When I was in third grade, I decided that the name Brian was just not good enough. I wanted to be Max. Max seemed like a kid who would ride skateboards and play pranks and throw caution to the wind. Brian was SUPER boring. I thought if only I could change my name, if only I could be Max, I would be cool. I begged and begged my mother to legally change my name. She declined. And I eventually grew comfortable with being a Brian (mostly).

If you think about it, though, why didn't my mother let me change my name? In fact, I was one doctor’s opinion away from being an Eric—which became my younger brother’s name. Would me-named-Eric act the same as me? Would me-named-Eric be exactly like my little brother?!?

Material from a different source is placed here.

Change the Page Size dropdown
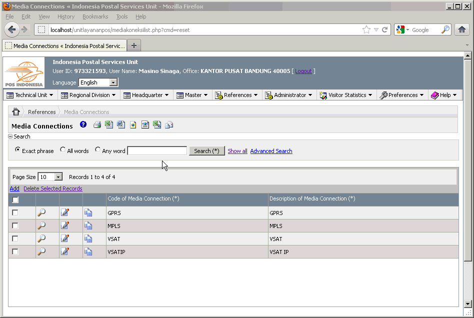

Maybe. Or perhaps my parents, in their wisdom and discernment felt something and just knew that this baby they held....this was a Brian. There was just assurance that it felt right—all it meant in that moment and all it would grow to mean. All its limitations and all the ways I would shape it. I am no Max. I am no Eric. I am Brian, with all the complexity that comes with.

You are now Welcome Table. You will soon be filling your idiosyncrasies into a new building and the name will form-fit snugly over all that means. You chose a name not out of third grade angst but out of mature wisdom and discernment around what you know and hope for this community, as you have dealt with its pregnant reimagining over the past several years. You chose a name that reflects who you are and where you have been, and yet that name is also going ahead of you and shaping you into more than you’ve imagined. As you build, you are building into that name.

There is something about Welcome Table, as I have sat in this community, that feels true of you. It also, I believe, will stretch and challenge you to grow as the name seeps deeper and deeper into your being. At some point you may curse your name and its demands on you— couldn’t we have gone with something more Max-ish?—but it will be in those moments that you will learn what it really means to be you.

May you be Welcome Table—named for the hospitality and openness of your past but also of your future. May your name continue to form your identity, and may the audacity of the bold claim to hospitality constantly remind you of who you are in Christ.